Dataset entries
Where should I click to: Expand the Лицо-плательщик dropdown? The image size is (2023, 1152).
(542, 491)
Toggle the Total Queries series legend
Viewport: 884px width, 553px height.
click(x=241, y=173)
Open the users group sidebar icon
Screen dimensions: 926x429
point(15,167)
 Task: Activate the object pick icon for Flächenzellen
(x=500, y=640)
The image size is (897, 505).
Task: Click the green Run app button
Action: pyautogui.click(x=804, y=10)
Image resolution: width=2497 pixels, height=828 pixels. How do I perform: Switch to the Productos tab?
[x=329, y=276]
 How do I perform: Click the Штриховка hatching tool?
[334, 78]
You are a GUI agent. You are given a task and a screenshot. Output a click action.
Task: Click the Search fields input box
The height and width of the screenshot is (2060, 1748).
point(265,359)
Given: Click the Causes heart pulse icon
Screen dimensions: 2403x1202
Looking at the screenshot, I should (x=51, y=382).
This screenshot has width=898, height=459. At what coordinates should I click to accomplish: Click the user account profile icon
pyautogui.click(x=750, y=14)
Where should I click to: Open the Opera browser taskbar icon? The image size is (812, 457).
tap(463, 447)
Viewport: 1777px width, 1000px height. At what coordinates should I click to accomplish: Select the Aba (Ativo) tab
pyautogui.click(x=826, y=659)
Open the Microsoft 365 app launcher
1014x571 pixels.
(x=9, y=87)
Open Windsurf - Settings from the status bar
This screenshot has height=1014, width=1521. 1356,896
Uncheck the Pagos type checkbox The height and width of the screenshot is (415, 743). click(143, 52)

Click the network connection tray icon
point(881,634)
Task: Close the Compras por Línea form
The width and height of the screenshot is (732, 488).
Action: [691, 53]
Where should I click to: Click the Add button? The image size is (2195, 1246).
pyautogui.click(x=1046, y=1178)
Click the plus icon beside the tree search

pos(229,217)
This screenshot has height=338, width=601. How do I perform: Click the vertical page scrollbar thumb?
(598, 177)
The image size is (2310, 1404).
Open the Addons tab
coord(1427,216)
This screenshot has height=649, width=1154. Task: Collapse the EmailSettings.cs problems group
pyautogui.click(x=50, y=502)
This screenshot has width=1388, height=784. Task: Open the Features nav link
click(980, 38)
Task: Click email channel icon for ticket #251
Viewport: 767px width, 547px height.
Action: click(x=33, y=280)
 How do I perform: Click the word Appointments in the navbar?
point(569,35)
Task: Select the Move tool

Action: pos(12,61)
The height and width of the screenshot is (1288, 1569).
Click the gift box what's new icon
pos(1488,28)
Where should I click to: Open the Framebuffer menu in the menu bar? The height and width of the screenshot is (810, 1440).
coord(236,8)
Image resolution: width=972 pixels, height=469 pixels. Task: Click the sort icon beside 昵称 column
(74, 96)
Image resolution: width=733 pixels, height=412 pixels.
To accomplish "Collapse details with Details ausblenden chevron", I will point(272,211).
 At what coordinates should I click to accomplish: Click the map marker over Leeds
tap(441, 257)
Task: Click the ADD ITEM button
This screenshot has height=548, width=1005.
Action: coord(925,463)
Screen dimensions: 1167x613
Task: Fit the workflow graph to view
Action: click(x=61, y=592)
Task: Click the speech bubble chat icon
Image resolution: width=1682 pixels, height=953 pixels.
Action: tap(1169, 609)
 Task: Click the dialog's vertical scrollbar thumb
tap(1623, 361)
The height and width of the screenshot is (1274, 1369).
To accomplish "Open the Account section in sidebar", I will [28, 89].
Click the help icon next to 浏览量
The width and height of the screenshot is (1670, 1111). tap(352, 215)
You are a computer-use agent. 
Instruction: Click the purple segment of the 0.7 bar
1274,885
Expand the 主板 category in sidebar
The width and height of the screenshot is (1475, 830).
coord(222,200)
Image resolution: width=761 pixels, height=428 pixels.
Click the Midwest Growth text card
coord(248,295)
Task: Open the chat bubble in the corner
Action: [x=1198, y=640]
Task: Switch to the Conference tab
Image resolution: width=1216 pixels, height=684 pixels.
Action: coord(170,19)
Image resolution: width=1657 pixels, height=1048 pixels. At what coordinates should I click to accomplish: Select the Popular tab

--- Problem ---
The lines holding the word "sidebar" are the answer. Pull them out of the records and copy them.

--- Completed exercise ---
Open the users group sidebar icon
To accomplish "Open the Account section in sidebar", I will [28, 89].
Expand the 主板 category in sidebar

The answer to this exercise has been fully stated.